Things to do:
#1 According to the award announcement, how large is the stipend included with the award?
#2 List every person the award announcement mentions by name.
#3 Reproduce word for word the stretch of the award announcement from "According to the" through "than previously believed.".

Text block:
************
NEW YORK, USA: Dr Timothy Bromage, a New York University College of Dentistry professor whose research on the microanatomical structure of ancestral human teeth and bones is recognized with having established the modern fields of human evolution growth, development and life history, has received the 2010 Max Planck Research Award. A portion of the award will be dedicated to training junior scientists in the United States and Germany to assist on this research.
The award, chosen by a joint Max Planck Society and Alexander von Humboldt Foundation selection committee, includes a stipend of 750,000 Euros (approximately $1.2 million), which will enable Dr Bromage and Dr Friedemann Schrenk of the Senckenberg Research Institute to collaborate on the microanatomical study of bones and teeth, and to research the link between metabolic states, growth rates, life spans, and biological features such as sex and body size.
“Dr Bromage has fundamentally altered the field of human evolution by prompting paradigm shifts in morphology, fieldwork and experimental biology, thereby establishing the modern field of growth, development, and life history in paleoanthropology,” said Dr Charles N. Bertolami, dean of the NYU College of Dentistry, upon announcement of the award.
Dr Bromage is a professor of basic science and craniofacial biology and of biomaterials and biomimetics at the NYU College of Dentistry. The award selection committee cited his research with showing a relationship between bone and tooth microstructure and body size, metabolic rate, age, and other biological features.
According to the NYU College of Dentistry, Dr Bromage was the first to use biologically based principles of craniofacial development to reconstruct early hominid skulls. His computer-generated reconstruction of a 1.9-million-year-old skull originally discovered in Kenya in 1972 by renowned paleontologist and archeologist Richard Leakey showed that Homo rudolfensis, modern man’s earliest-known close ancestor, looked more apelike than previously believed.
************
(Recorded data)
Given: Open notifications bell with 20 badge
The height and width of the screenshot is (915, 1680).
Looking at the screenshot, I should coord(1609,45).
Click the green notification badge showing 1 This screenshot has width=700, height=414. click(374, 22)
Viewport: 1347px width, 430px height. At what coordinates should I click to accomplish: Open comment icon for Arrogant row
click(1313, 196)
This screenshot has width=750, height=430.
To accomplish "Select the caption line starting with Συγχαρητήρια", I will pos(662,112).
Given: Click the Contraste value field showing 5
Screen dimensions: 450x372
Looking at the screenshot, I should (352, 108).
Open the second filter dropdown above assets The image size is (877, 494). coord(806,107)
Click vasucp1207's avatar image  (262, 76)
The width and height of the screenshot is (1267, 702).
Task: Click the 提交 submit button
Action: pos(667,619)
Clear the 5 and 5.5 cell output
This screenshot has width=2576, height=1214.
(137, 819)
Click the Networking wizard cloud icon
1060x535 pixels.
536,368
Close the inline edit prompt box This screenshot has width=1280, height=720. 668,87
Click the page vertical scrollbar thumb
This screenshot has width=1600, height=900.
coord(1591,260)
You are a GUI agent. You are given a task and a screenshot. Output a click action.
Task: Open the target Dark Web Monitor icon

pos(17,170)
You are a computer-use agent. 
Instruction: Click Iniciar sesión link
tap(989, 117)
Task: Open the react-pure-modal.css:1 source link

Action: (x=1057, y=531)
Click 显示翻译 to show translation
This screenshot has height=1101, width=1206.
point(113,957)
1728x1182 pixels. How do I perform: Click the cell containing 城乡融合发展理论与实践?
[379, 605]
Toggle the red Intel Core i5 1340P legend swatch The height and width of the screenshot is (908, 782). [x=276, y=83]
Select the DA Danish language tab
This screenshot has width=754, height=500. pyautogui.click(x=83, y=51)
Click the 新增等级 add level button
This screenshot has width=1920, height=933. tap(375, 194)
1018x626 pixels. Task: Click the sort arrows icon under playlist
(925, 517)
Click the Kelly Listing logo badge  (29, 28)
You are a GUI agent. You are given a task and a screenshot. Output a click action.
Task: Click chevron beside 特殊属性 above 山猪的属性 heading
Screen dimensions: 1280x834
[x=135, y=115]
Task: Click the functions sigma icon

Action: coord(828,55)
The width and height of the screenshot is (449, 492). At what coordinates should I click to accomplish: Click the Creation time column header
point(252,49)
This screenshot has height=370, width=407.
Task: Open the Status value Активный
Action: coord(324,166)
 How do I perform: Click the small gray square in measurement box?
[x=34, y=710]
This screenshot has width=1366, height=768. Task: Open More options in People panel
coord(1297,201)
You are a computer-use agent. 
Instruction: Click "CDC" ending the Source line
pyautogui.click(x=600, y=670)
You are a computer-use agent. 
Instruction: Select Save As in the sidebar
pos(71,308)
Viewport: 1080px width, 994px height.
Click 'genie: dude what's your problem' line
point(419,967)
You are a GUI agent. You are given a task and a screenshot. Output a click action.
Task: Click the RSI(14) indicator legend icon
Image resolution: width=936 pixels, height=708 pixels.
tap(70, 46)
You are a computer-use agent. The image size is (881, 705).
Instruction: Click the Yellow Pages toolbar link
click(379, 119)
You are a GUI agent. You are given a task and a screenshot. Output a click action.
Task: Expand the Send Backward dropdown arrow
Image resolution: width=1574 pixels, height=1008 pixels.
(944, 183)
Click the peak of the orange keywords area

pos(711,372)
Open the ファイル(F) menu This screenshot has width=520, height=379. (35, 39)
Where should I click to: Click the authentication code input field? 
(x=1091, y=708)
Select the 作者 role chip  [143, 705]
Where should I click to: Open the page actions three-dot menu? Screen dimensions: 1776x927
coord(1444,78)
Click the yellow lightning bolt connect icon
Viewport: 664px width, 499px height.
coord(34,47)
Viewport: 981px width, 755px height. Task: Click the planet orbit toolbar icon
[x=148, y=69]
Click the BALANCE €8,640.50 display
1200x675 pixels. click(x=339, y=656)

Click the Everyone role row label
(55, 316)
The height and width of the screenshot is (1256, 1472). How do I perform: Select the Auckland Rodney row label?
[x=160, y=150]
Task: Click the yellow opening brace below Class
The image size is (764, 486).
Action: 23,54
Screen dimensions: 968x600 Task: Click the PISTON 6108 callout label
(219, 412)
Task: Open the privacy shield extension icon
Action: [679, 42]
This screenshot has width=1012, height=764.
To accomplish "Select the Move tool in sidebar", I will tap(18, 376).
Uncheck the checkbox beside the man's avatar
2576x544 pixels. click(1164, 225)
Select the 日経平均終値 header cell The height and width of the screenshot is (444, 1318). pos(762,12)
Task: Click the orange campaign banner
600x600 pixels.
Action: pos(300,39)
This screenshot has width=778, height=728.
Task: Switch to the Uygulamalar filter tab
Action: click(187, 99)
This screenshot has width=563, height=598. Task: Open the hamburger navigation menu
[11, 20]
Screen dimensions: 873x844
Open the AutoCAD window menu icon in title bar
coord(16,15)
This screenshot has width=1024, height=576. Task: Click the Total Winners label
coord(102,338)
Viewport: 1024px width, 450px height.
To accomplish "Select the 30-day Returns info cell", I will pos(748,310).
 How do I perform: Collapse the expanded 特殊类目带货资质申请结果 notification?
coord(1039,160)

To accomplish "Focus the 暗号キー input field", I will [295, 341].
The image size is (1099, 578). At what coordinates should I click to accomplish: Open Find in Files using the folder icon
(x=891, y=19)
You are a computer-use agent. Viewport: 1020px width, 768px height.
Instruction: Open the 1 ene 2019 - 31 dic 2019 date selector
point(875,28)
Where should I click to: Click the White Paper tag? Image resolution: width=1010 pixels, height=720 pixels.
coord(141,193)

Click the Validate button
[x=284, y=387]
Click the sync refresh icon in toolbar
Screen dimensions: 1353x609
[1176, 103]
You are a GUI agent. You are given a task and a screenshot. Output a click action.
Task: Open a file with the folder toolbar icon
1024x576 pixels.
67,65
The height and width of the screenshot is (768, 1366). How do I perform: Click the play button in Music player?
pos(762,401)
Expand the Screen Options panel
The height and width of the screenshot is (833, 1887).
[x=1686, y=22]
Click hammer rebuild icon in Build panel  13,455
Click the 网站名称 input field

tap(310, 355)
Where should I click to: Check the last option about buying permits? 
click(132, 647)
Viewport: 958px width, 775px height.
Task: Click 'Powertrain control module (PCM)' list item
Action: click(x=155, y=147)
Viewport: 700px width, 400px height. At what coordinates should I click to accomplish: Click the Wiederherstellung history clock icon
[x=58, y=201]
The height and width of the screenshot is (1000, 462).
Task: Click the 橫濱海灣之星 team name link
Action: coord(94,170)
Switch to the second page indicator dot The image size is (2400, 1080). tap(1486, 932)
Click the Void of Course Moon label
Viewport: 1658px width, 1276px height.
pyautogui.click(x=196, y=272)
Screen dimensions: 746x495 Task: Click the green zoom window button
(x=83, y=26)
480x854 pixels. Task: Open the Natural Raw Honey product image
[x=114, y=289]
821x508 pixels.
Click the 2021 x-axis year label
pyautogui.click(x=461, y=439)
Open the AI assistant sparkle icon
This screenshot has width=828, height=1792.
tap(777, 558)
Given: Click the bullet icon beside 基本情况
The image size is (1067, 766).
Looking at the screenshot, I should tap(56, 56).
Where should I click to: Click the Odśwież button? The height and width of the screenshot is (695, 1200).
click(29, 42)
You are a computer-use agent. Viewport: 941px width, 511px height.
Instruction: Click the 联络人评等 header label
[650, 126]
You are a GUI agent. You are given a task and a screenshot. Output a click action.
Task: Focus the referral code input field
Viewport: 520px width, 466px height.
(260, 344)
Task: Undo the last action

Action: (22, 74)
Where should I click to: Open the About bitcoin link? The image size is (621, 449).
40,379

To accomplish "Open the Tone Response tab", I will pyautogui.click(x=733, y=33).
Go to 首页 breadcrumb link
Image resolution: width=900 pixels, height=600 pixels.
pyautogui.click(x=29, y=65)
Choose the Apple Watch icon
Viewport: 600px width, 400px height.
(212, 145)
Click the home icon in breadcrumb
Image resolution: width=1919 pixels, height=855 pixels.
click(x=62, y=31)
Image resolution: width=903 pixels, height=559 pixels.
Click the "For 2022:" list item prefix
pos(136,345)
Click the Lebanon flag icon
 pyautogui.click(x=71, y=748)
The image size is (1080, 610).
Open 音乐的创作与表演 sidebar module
************
Responses for each task:
#1 750,000 Euros (approximately $1.2 million).

#2 Dr Timothy Bromage, Dr Friedemann Schrenk, Dr Charles N. Bertolami, Richard Leakey

#3
According to the NYU College of Dentistry, Dr Bromage was the first to use biologically based principles of craniofacial development to reconstruct early hominid skulls. His computer-generated reconstruction of a 1.9-million-year-old skull originally discovered in Kenya in 1972 by renowned paleontologist and archeologist Richard Leakey showed that Homo rudolfensis, modern man’s earliest-known close ancestor, looked more apelike than previously believed.